TASK REQUIREMENTS: The expected response is a copy of every line in the entries below that includes the word "computer".

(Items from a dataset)
☆ ☆ ☆

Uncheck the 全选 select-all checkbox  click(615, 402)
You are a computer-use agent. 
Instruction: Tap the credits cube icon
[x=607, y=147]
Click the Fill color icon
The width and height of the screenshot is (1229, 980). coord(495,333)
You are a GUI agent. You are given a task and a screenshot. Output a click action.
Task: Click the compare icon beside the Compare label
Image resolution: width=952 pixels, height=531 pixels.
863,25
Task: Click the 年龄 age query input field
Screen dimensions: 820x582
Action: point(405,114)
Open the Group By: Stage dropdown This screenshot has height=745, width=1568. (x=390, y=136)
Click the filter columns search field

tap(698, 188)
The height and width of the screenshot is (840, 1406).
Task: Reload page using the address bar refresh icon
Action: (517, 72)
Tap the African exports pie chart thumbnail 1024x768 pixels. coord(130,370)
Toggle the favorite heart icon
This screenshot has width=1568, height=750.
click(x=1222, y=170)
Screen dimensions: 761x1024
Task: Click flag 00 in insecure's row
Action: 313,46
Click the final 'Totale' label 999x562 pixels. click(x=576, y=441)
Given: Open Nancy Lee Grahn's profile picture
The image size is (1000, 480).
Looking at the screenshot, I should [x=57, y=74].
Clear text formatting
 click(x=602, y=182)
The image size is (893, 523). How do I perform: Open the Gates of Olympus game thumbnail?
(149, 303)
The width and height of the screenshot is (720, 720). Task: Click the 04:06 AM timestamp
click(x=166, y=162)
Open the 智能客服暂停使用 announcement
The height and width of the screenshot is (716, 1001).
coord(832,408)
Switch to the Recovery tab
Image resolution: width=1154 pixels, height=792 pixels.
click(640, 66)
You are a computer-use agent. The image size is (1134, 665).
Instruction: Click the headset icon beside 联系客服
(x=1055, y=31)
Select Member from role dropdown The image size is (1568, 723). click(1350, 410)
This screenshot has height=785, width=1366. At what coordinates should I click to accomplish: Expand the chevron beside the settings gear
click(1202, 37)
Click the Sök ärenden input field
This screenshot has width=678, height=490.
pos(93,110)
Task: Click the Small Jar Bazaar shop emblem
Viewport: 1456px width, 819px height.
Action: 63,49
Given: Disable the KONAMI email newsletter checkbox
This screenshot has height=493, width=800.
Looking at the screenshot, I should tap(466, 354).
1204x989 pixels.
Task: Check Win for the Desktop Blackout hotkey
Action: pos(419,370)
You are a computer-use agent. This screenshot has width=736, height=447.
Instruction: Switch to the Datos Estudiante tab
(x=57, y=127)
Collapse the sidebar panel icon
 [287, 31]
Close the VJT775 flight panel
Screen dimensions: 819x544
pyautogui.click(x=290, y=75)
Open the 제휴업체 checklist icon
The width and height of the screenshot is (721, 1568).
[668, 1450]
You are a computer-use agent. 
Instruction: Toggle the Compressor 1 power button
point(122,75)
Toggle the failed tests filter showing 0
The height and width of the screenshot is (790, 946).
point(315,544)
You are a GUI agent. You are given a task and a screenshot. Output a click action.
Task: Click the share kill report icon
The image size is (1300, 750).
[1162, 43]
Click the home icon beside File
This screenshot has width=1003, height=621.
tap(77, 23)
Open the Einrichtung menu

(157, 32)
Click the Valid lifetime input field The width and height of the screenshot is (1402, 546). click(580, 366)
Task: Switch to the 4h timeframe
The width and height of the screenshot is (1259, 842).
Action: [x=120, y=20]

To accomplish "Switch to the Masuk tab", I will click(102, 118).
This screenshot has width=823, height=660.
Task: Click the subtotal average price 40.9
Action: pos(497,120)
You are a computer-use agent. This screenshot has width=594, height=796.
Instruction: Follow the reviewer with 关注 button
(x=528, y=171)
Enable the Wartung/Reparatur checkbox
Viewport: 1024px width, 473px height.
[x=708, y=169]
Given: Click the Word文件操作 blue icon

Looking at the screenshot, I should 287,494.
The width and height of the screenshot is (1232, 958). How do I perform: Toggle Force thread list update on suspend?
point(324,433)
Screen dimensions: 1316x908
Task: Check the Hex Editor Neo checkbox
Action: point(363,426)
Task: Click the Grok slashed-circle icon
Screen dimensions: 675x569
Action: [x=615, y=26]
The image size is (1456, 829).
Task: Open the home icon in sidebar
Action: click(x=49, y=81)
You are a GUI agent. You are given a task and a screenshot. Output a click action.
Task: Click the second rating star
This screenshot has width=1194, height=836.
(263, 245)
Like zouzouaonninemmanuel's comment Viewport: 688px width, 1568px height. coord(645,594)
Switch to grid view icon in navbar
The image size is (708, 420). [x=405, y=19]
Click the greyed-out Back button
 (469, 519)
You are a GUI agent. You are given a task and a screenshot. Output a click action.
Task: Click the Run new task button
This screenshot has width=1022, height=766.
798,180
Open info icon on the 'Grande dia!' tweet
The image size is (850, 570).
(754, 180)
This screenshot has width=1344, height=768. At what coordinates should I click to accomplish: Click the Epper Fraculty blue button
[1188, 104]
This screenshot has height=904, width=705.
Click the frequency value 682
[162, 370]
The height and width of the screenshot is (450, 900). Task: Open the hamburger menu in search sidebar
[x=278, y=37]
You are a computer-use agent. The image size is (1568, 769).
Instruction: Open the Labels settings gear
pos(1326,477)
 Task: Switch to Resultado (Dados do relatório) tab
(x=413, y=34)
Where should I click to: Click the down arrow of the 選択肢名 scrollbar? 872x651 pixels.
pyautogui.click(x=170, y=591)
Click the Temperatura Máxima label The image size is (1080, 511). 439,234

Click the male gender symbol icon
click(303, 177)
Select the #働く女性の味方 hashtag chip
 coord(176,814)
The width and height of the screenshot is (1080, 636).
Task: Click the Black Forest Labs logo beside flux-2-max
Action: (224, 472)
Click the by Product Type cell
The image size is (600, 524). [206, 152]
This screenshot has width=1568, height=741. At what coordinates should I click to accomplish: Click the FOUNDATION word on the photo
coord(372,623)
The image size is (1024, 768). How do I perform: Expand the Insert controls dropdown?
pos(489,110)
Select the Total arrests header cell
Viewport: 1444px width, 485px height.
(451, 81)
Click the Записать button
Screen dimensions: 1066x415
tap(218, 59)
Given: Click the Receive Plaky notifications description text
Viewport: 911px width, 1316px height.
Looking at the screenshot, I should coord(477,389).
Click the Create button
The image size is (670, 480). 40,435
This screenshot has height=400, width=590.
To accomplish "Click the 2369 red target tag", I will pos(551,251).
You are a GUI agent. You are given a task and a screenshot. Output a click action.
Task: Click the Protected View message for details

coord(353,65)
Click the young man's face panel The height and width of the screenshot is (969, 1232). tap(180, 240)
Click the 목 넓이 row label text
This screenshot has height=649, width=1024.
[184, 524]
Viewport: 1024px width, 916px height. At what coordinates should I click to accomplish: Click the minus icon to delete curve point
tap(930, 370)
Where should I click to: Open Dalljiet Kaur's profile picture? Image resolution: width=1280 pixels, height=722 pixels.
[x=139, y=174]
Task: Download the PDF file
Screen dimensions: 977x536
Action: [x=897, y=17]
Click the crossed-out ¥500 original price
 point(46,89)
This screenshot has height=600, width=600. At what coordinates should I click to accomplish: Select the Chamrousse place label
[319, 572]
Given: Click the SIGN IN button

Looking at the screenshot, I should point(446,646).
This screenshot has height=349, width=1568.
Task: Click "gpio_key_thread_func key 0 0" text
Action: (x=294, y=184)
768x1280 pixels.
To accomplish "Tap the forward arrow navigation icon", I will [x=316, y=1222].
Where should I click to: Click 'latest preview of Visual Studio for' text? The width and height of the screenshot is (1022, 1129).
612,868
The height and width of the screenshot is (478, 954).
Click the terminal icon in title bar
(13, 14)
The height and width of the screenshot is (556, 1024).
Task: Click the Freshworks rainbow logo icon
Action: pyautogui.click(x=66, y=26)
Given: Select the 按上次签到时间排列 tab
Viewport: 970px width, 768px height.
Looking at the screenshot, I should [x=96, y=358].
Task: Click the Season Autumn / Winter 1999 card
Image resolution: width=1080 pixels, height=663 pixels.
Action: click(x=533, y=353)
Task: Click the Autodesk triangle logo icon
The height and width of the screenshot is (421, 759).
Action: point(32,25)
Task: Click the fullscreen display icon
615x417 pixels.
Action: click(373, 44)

☆ ☆ ☆

EXERCISE RESPONSE:
You are a computer-use agent. 
You are a computer-use agent. The image size is (1134, 665).
You are a computer-use agent. This screenshot has width=736, height=447.
You are a computer-use agent. 
You are a computer-use agent. This screenshot has width=594, height=796.
You are a computer-use agent. The image size is (1568, 769).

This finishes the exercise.